### Aim
Can you change each "slider" to "control" throughout the data below, leaving everything else untouched and omitting the pictures?
•••••
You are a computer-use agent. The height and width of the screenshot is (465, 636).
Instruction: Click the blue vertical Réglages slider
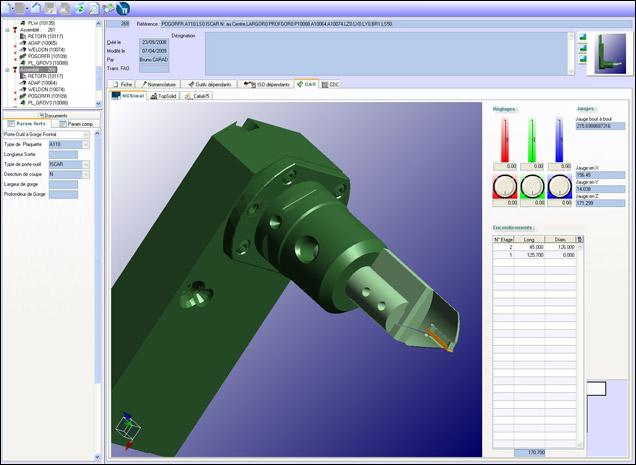coord(558,139)
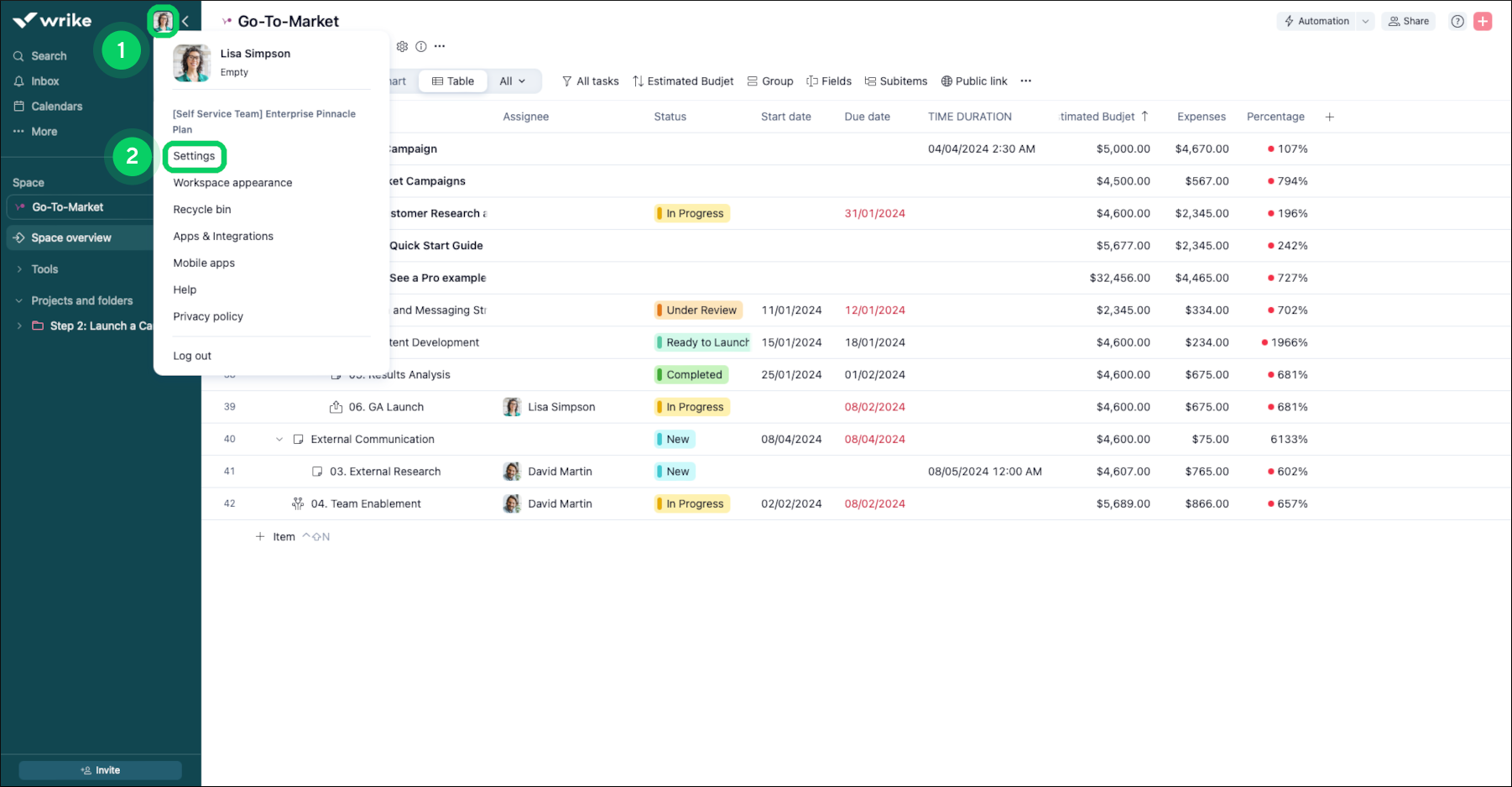
Task: Click the profile avatar in the sidebar header
Action: (x=163, y=21)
•••••
### Solution
You are a computer-use agent. The height and width of the screenshot is (465, 636).
Instruction: Click the blue vertical Réglages control
coord(558,139)
Task: Click the profile avatar in the sidebar header
Action: (x=163, y=21)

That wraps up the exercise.